# Which is best website to use in order to rent out holiday home in Ireland?



## trident (22 Jun 2020)

Hi, We have a holiday home in the West of Ireland, slow to rent on Air BnB or HomeAway this year.  Does anyone have another good website one could use to rent out a holiday home?
Thanks in advance
T


----------



## odyssey06 (22 Jun 2020)

I have used sykes cottages / hogans cottages when looking for one to rent.


----------



## Pinoy adventure (22 Jun 2020)

Adverts/done deal


----------



## Saavy99 (22 Jun 2020)

What's wrong with AIrbnb


----------



## declan11 (23 Jun 2020)

DoneDeal is good for Irish bookings which will be the majority this year.
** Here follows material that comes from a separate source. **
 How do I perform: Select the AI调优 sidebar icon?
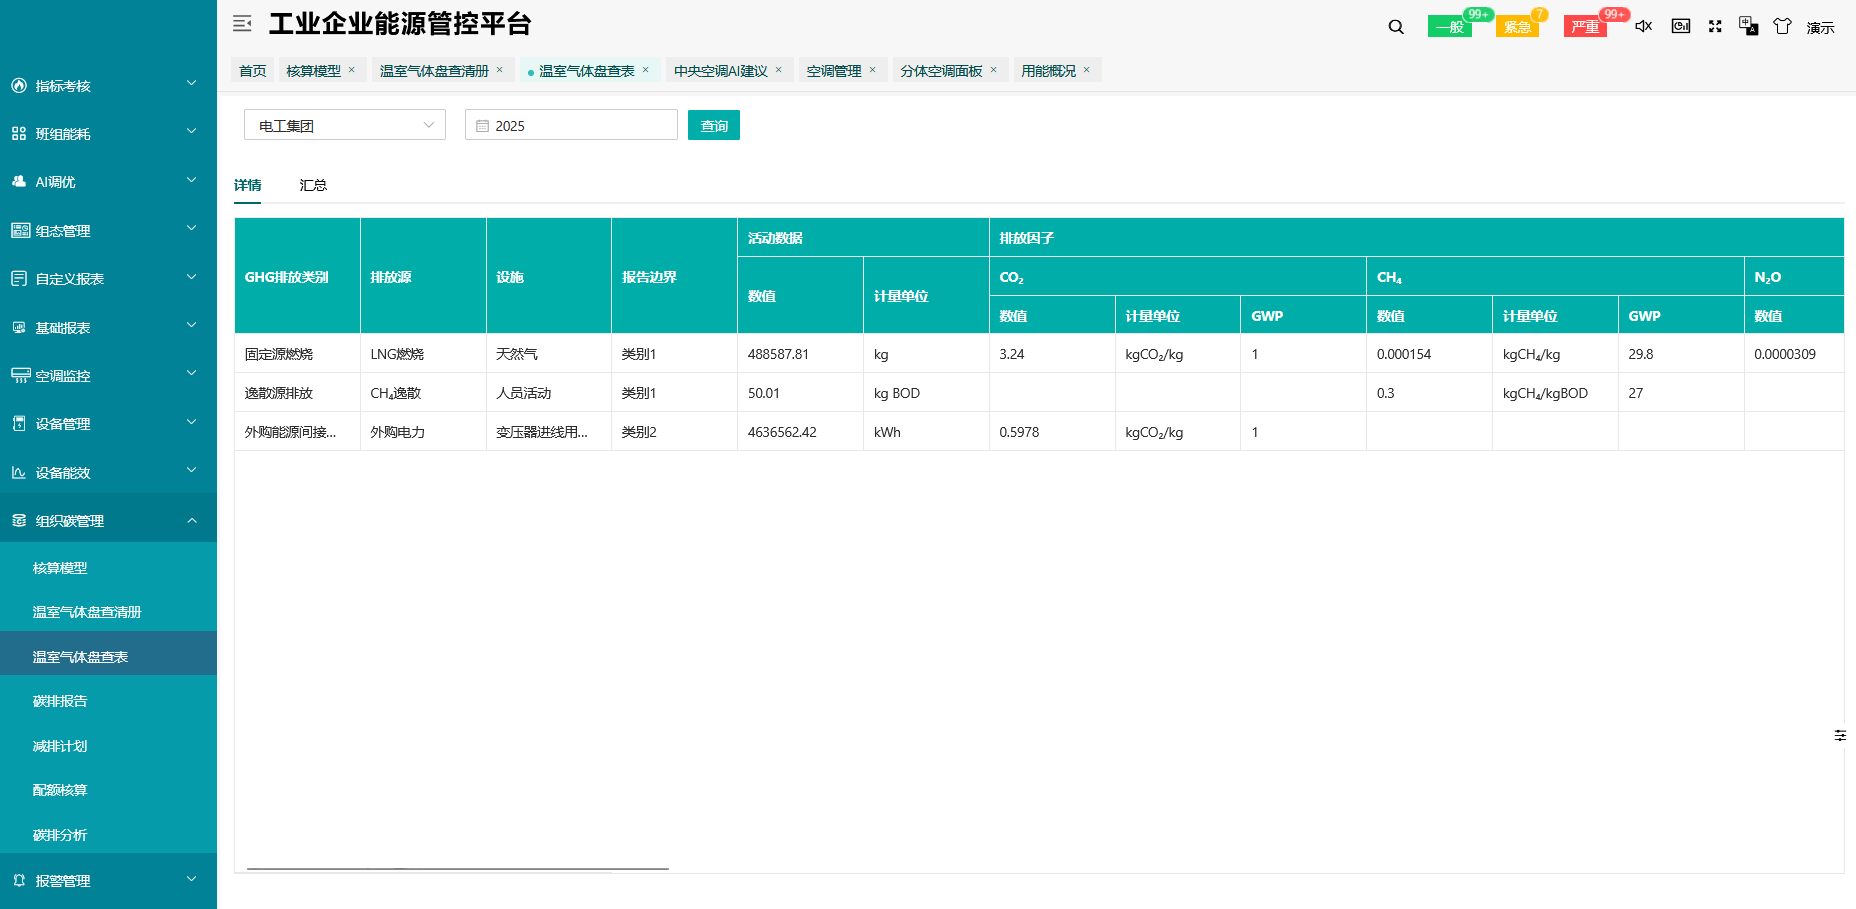(17, 181)
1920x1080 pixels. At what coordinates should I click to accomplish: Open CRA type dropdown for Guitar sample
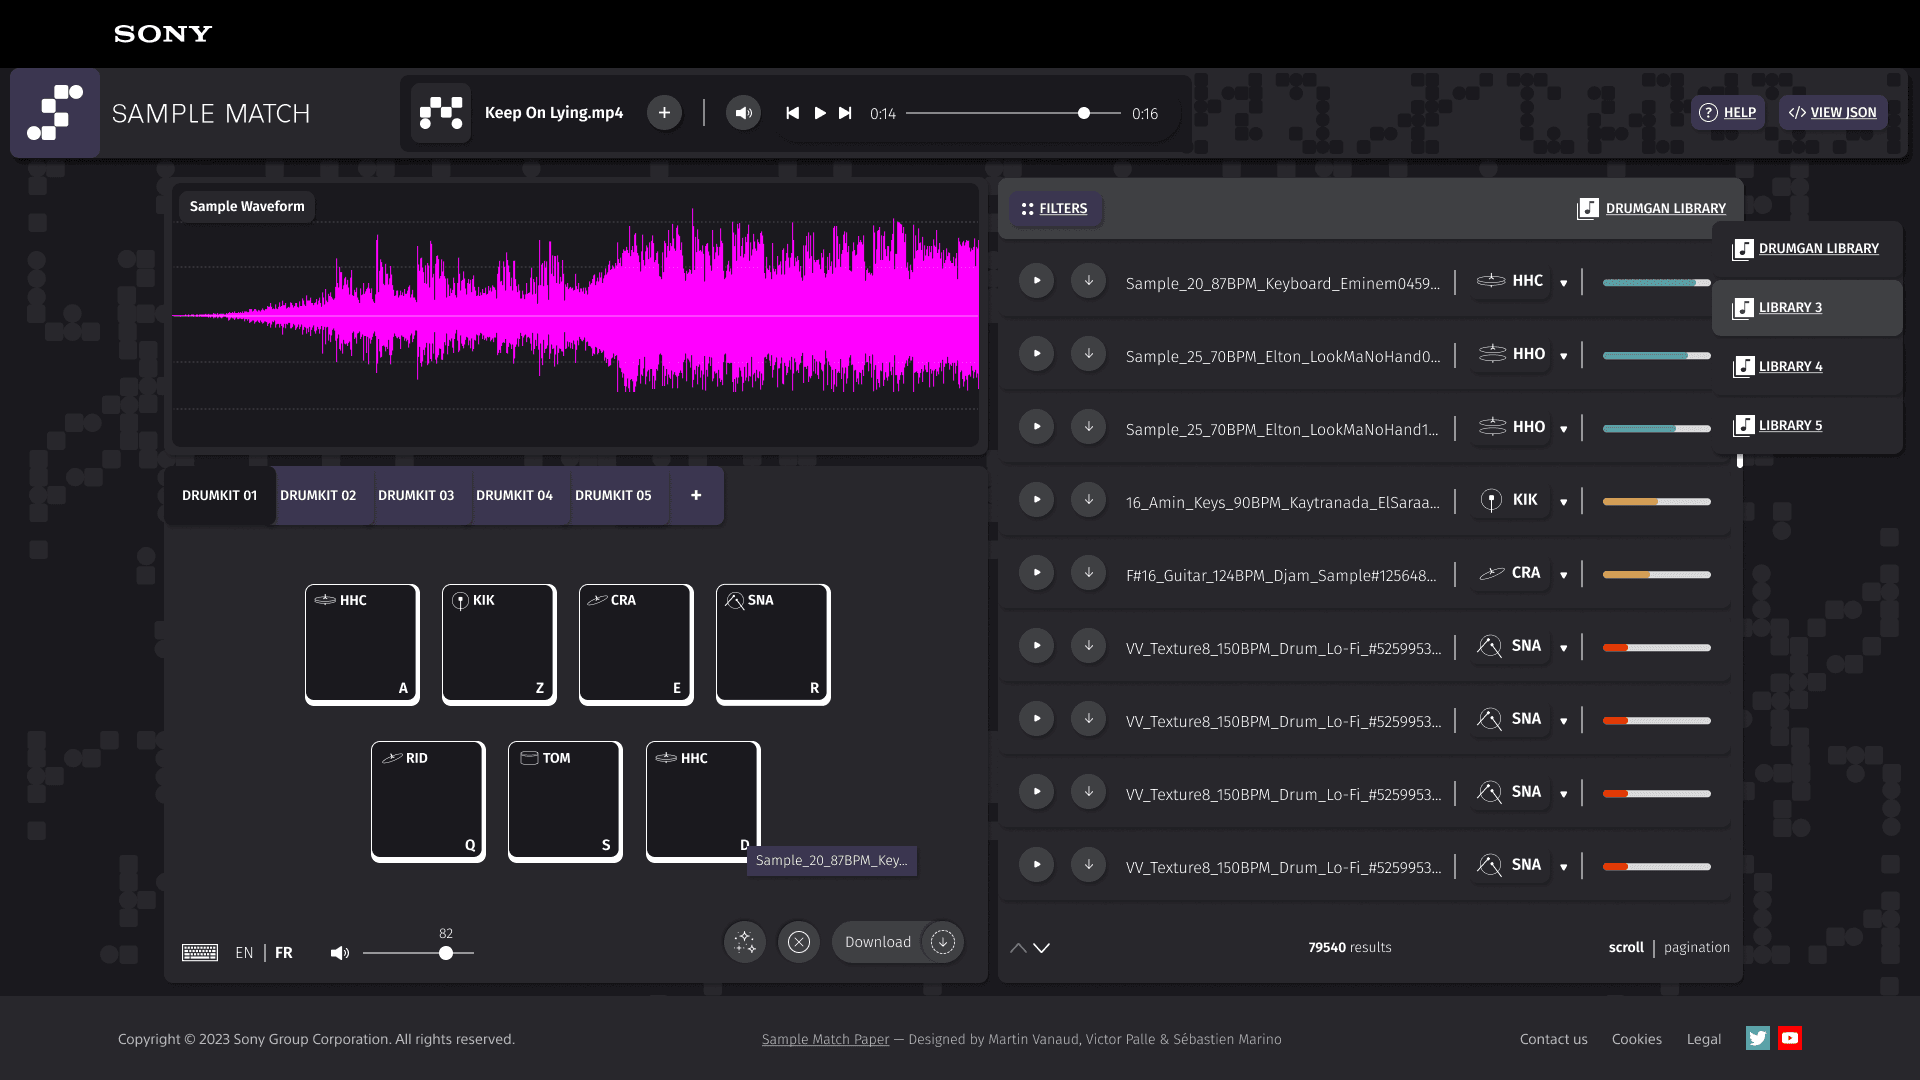tap(1563, 575)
Booking.com is good for international bookings but has high commission.


----------



## Drakon (23 Jun 2020)

Yeah, the place I stay in Connemara was €1,600 for two weeks the first time I stayed there, booked via Skyes/Hogans. 
But since then I’ve been going direct to the owner and it’s €1,200. 
She seemed stunned by their cut.


----------



## Drakon (24 Jun 2020)

Do you normally let it out to Irish tourists or foreign tourists?
I assume that in 2020 it’ll be mostly Irish tourists.
Sorry for being blunt, but if an Irish person hears “Headford” they probably don’t think of a holiday.
They think of a headache, namely the daily reports of the horrendous traffic on the Headford Road Riundabout.

I holiday in County Galway every summer but if I said to my wife, “let’s do Headford this year”, she’d divorce me.

You don’t sell the sausage, you sell the sizzle. 
Maybe advertise it as “Lough Corrib” or something like that, rather than Headford.


----------



## Homer (13 Jul 2020)

You could try holidayhomesdirect.ie


----------